There are several software robotics technologies being implemented successfully by companies in the service sector in the UK today even though they usually do not qualify for government or grant funding. Most notably Robotic Process Automation software, which is bought off the shelf and then programmed for each business use. The benefits of Robotic Process Automation are to remove re-keying and back office processing of routine and repetitive tasks. This is currently in use in UK law firms; energy companies; retailers; financial services companies and in the recruitment industry.

In addition, ‘Chat Bots’ are software robots built for each business use that communicate with customers and answer commonly asked questions, usually via text. For example, which wine to go with food (Lidl’s robot sommelier), built in Facebook. These technologies operate processes at lower cost than human beings and when designed correctly enhance customer experience, build brand equity and are preferred by customers too.

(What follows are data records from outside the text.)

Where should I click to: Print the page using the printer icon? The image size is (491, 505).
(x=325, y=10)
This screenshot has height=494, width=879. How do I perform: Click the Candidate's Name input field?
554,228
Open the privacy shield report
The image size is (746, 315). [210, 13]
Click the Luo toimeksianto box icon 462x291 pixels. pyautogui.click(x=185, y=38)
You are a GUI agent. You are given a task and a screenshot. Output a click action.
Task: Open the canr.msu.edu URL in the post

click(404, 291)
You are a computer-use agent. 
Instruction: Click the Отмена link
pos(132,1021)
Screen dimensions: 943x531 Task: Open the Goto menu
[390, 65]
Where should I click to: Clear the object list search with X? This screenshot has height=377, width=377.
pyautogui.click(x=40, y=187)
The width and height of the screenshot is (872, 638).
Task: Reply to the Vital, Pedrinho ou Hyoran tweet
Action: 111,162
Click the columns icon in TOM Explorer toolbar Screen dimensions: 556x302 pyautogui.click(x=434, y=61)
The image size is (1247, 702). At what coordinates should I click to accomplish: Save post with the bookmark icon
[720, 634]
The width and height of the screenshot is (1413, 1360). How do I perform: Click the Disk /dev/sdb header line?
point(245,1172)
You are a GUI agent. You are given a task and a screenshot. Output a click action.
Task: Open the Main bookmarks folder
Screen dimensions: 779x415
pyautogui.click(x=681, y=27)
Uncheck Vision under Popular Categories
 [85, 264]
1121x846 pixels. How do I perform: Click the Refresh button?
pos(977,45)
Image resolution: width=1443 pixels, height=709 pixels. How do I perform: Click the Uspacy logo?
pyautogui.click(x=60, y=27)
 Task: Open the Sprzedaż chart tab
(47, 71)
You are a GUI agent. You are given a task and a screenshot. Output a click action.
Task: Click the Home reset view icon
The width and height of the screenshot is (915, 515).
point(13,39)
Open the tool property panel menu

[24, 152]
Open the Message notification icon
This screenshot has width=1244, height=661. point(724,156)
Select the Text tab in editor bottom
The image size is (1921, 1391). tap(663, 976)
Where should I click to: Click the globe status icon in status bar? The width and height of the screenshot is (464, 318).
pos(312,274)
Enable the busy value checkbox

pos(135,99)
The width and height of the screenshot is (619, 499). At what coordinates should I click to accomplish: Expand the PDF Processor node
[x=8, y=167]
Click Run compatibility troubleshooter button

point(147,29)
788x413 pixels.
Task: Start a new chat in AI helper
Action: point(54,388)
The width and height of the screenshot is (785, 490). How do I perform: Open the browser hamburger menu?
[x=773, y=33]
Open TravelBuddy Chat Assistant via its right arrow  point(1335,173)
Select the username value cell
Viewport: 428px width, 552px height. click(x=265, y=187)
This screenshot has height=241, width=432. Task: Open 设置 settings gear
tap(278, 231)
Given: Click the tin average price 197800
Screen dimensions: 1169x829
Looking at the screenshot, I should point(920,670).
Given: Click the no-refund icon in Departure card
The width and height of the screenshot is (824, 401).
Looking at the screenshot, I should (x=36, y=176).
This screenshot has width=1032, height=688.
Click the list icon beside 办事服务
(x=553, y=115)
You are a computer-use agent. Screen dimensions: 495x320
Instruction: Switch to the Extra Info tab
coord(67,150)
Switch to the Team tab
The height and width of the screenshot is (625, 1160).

In conclusion, the UK is behind in investing in industrial robotics but is probably ahead of many parts of the world in its adoption and development of software robotics. To turn UK PLC into a part of the world which embraces all robotics technologies and is a world leader on productivity will require investment, use of the funding pledged by UK Government and businesses making a positive step to embrace new technologies. Post Brexit, hopefully UK organisations will pick up investment (investment fell two years ago when Brexit was voted through and has not picked up since). Learning what technologies are out there and awareness of their potential is an important first step.